GFK did a survey. They tell us consumers are willing to pay 10 to 15% more at dealerships than at independent shops for more complicated repairs. People expect to pay a little more with you. They’re okay with that, but they think you’re going to gouge them. Let’s post our prices everywhere we can in the shop, online. That pricing transparency is good for you today.
All right, number four. Let’s talk about when we greet our guests. This is where you have your first face-to-face and your chance to really, really wow them. I have to ask you, because I’ve been in dealerships I get this look, you do want customers in your service department right? Right? In fact, you’d prefer that customers set and keep appointments with you in the service department, right, so you plan out your day. Then you got to ask yourself, why are we treating our customers like crap when they arrive?
Let’s look at the typical realities of a typical dealership service visit. I know this because this was my last visit and my visit before that and my visit before that, and almost every visit I’ve ever made to the dealership service drive.
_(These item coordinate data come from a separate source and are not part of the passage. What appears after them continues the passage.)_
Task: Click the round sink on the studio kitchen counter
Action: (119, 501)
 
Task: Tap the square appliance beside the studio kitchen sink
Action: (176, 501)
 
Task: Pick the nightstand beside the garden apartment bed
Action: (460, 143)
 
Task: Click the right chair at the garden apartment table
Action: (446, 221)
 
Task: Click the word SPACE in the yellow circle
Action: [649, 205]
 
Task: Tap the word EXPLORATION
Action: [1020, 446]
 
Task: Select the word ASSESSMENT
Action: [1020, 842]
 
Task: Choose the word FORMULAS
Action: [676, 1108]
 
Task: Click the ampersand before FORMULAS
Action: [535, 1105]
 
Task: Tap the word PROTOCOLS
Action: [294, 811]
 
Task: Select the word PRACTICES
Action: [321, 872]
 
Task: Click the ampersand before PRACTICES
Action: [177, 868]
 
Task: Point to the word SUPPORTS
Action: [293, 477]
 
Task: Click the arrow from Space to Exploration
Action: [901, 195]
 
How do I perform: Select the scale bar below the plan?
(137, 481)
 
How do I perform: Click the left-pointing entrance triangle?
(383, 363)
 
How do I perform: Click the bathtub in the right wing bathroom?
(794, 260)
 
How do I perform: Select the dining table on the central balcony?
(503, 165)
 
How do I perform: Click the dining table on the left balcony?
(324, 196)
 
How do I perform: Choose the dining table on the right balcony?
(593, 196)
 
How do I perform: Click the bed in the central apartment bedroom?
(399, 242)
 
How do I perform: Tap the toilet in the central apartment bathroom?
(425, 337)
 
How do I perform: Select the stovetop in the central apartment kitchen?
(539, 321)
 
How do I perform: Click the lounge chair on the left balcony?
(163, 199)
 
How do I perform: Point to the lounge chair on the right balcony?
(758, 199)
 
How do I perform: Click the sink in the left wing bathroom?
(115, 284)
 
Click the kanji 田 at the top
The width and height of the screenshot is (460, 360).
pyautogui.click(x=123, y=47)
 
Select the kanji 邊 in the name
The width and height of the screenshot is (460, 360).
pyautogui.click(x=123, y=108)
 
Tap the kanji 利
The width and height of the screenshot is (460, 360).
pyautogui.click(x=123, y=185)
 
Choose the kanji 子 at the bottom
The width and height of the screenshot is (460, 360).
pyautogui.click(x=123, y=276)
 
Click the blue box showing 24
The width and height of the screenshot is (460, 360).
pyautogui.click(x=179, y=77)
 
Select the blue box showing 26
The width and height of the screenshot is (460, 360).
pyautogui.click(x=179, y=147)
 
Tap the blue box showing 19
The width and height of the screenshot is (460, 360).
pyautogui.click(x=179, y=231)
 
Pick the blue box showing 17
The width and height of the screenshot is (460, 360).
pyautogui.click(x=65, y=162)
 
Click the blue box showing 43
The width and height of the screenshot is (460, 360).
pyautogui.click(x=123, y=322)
First, when we greet our customers. Customers when they arrive at our dealership they got to get out of their car and approach an advisor, don’t they? Is that what happens at Jiffy Lube? No. Somebody comes outside and comes to the customer’s car. You don’t have to get out of your car and go find someone to help you at Jiffy Lube.
How about this? I get out of my car. I walk over to the advisors and all of the advisors have their heads down and they won’t make eye contact. I don’t know which desk to go. When a customer does talk to an advisor and says they have an appointment, the advisor looks at them like they have three heads. This has happened to me. People look at me like I’m crazy. “What do you mean you have an appointment? I can’t find the appointment.” Nobody’s lying to you. Take their word for it.
We need to expect customers, right? We need to expect them into our dealership. We need to greet our customers. We need to believe customers when they say have an appointment even if we can’t find it in our system. We need to make it simple for the connected customer. The connected customer is here for us, right? No, they’re not. We are here for the connected customer. They’re not here for you.
That brings us to building confidence, number five. This is the most important part. When you act like you don’t know me, when you don’t know anything about me, when you don’t know anything that I’ve already told you online about my issue, you’re losing your chance to sell me additional services because I’m not confident with you.
See there’s a good chance if we’re doing an MPI, there’s a good chance we’re going to find something in the MPI, in the multi point inspection. Then why do advisors destroy a new customer’s confidence in your dealership during your very first meeting? Asking clarifying questions are okay, but anything more frustrates the customer and hurts your credibility.
I’ve had this happen. I’ve spent 20 minutes online building a service visit with dealerships only to get to the dealership and have to reexplain everything that I wrote down as if I had never written it down. More than that, they weren’t expecting me. More than that, they acted like I was putting them out by wanting to do a transmission job on a Tuesday or whatever. Okay.
Think about this. New or infrequent customers are expecting a high priced hassle from you. We understand that. That’s what people expect from dealerships. They expect it to be higher priced. They expect it to be a hassle. If you seem incompetent from the beginning or if you waste their time you are starting in a deeper hole. If you want to sell me an additional service after the MPI, then you have to build confidence at the beginning, so knowing my name, expecting me, understanding my issues, and making people feel welcome. All of those things build confidence.